Monopoly market is like a superhero that not only influence and control the market but also restricts the entry of new firms or products to penetrate in its kingdom. The bargaining power of the firms regulates the unique product, price determination and even the quantity of units produced. It indicates the monopoly power and the aura of profit maximization that flourished different firms in particular industries for years e.g. Dee Beers diamond market monopoly (Sexton, p. 401). The Oligopoly market (Mankiw, p. 347) is a joint kingdom of different firms enjoying monopolistic power by dominating the market with fierce competition.

It creates barrier for new entrants and their weapon is branding and value added features to their product eradicating the price wars. The important feature of such market is the collusion of different firms operating in the market to void the competition and control the market with a semi constant price. It pressurized the market to declare it as illegal and against the competition law e.g. Transatlantic Airlines (Mankiw, p. 347). The another competitive market is the Monopolistic market that facilitates large number of buyers producing distinct products but have an advantage of easy and free exist and entry to the market.
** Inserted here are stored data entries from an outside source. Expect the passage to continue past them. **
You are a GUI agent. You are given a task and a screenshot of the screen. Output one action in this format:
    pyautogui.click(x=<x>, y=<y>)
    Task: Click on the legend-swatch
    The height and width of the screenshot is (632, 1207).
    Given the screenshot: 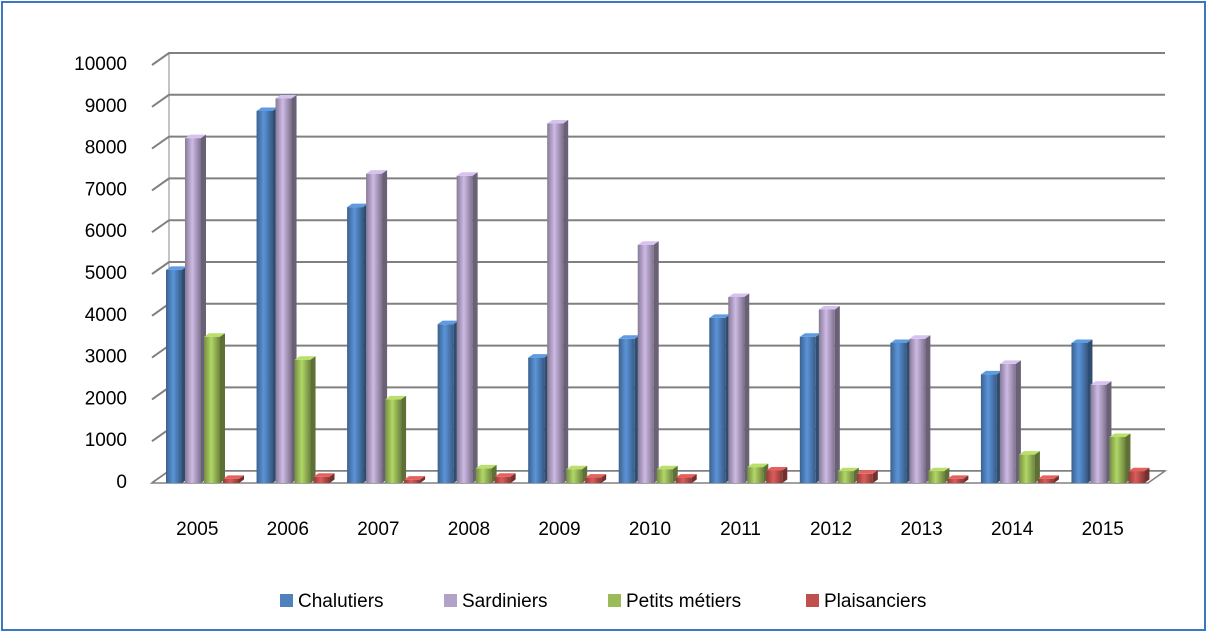 What is the action you would take?
    pyautogui.click(x=286, y=600)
There is no market domination by price or brand by any firm but they compete against each other for innovation in their product and their strategies of marketing to the end customers (Mankiw, pp.346-349). The demand and resources are higher as compared to monopolist or oligopoly markets as if the firm incurs losses it will have an easy exit out of the industry and if its profitable than it could flourish in the long run e. g. Food manufacturer companies, such as Kraft Foods etc. The perfect competitive market comprises of different buyers and customers whom dominate the market either by price or by neither product nor do they create any barriers or rivalry for new entrants.

It practice it cannot be achieved as any market in the world is not regulated without the intervention of government regulations and positive symmetrical information regarding the market conditions (Mankiw, pp.346-349). To conclude, Oligopoly competitive market is conserve as it has an advantage of collusion between the perfection and monopolist market due to its ubiquitous structure. The challenge is the strategic planning of different firms to countermoves the players in the market (Osborne, pp. 151-159). In practical real life, there are striking examples of countries regulated by oligopoly structures such as one big firms sets the price and brings the innovation in the product features, which is copied by all the firms operating in that sector.

Economists have argued over the oligopoly structure by application of Nash equilibrium and Game theory, which indicated numerous ‘Tit for Tat’ theories, such as price wars or aggressive marketing of their product by counter attacking their rivals in the market without any formal agreement (Osborne, pp. 151-159). The future of oligopoly market is widen as many monopolistic are switching and it is due to the globalization of different markets and various suppliers, abrupt technological changes and anti trust laws that controls the fierce competitions between the firms and also deflects the harmful mergers due to collisions of different firms (Sexton, p.444). Work Cited Mankiw, N. Gregory. Principles of Economics.

Cengage Learning, 2008. Martin, J. Osborne. An Introduction to Game Theory. Oxford University Press, 2002. Sexton, L. Robert. Exploring Economics. Cengage Learning, 2010.